═════ Material for the task ═════

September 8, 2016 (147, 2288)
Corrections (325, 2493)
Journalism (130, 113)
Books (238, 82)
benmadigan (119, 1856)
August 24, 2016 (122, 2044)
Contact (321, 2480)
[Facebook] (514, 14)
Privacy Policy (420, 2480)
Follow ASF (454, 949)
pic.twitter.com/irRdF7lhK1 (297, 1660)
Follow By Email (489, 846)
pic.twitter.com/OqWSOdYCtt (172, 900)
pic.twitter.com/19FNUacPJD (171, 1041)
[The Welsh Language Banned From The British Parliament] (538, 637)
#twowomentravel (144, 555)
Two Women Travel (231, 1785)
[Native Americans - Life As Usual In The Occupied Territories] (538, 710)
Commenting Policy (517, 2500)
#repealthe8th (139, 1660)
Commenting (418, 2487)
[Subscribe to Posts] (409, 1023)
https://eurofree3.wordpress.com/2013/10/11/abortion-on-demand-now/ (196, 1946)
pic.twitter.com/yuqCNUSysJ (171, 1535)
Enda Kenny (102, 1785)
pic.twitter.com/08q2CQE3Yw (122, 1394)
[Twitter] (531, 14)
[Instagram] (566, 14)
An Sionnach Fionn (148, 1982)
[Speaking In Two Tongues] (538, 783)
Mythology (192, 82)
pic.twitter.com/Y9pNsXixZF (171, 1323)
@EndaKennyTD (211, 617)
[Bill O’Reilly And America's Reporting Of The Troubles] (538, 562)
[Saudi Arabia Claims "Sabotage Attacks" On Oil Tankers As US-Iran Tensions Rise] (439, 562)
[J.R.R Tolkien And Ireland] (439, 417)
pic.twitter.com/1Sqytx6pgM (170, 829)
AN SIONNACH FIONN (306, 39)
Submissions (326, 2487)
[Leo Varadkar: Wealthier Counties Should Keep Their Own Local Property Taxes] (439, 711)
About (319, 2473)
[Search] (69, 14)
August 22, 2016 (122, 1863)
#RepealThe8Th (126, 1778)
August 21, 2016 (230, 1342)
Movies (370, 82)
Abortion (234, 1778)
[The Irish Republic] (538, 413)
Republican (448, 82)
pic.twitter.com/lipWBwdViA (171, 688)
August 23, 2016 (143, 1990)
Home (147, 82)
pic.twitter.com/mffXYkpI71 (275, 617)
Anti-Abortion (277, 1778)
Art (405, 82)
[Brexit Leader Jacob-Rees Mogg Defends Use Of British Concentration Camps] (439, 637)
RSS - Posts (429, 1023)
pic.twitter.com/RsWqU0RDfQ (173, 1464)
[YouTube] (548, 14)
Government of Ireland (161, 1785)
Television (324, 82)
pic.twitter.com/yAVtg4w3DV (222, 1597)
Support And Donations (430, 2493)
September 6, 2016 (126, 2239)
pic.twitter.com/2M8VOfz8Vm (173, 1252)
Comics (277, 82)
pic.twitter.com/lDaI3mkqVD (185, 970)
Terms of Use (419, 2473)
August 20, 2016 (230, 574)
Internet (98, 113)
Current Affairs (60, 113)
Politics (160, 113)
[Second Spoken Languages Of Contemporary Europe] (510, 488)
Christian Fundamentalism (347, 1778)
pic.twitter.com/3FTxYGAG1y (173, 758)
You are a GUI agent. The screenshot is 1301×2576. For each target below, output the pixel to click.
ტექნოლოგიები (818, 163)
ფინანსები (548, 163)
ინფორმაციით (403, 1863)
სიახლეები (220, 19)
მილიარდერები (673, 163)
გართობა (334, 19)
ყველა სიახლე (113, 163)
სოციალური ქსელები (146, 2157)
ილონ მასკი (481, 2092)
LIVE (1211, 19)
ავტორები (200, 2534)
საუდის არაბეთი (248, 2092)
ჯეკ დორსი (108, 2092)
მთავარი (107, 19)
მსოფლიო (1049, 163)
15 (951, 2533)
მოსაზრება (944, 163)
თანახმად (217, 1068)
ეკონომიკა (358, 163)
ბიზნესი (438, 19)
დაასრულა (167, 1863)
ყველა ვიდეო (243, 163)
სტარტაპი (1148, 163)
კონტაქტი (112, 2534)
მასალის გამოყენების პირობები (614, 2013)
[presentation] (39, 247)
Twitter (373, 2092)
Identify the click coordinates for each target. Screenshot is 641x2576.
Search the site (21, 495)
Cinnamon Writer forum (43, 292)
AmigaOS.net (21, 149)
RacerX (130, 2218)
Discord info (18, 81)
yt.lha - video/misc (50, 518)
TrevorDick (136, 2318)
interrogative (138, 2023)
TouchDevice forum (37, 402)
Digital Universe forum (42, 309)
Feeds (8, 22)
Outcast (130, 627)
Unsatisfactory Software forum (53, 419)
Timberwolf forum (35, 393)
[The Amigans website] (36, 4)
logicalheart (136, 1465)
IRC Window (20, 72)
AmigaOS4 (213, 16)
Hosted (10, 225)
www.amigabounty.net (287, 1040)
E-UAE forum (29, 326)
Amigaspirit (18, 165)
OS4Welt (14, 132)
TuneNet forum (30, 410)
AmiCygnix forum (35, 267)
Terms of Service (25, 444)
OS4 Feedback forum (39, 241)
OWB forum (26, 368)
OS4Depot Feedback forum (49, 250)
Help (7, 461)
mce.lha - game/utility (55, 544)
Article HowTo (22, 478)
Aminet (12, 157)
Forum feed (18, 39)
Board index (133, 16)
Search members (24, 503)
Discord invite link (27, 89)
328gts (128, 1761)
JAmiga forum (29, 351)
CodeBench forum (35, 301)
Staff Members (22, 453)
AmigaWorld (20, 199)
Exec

═════

### Your assignment
Please return all lines above in which the string "target" is found.

### Response
You are a GUI agent. The screenshot is 1301×2576. For each target below, output the pixel to click.
Identify the click coordinates for each target. Screenshot is 641x2576.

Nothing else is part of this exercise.